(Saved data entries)
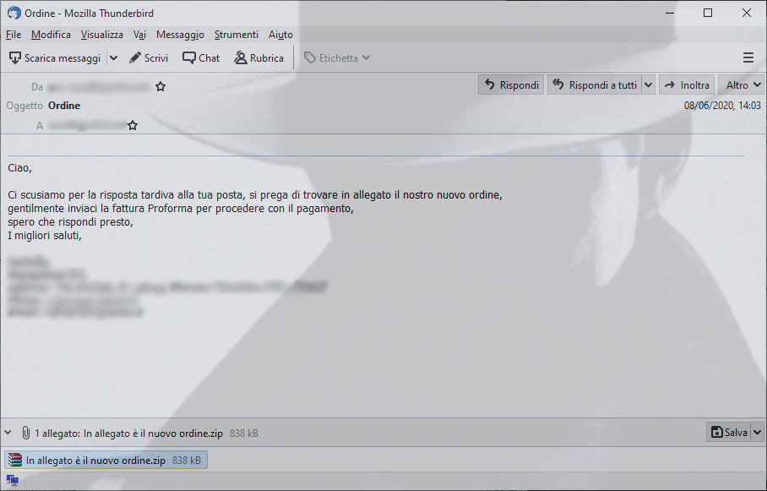Click the Inoltra forward button
Image resolution: width=767 pixels, height=491 pixels.
tap(687, 85)
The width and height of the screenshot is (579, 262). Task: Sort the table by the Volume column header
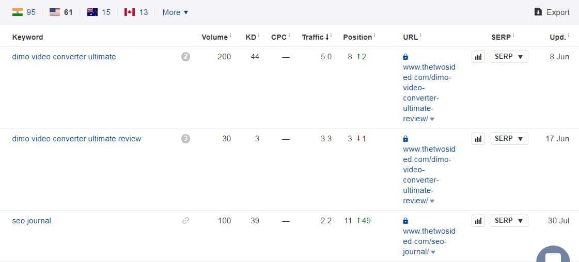pyautogui.click(x=214, y=37)

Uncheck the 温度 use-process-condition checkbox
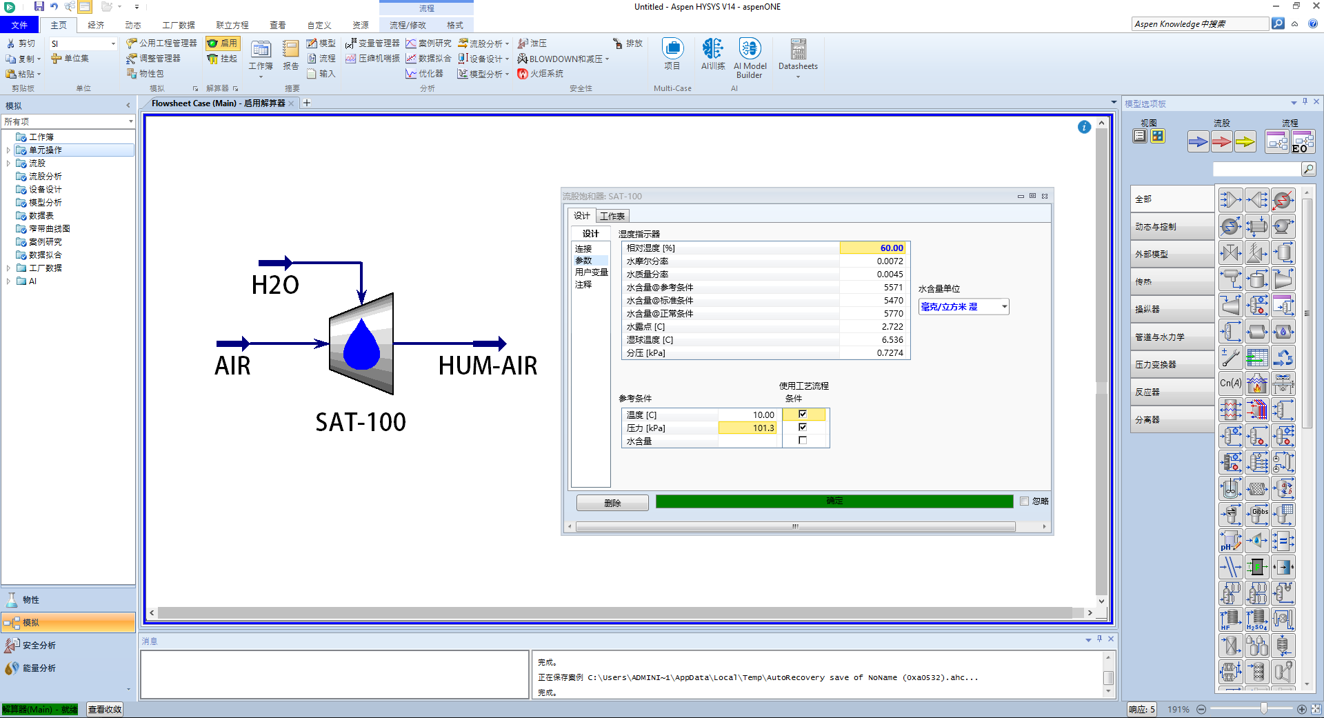(803, 415)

▶ [ABOUT THIS TASK]
Only the lines from the one with "The width and" through the final line of the entries above are to be repeated, exactly as written and without pictures.

▶ [ANSWER FOR THIS EXERCISE]
The width and height of the screenshot is (579, 262). Task: Sort the table by the Volume column header
pyautogui.click(x=214, y=37)

Uncheck the 温度 use-process-condition checkbox
(803, 415)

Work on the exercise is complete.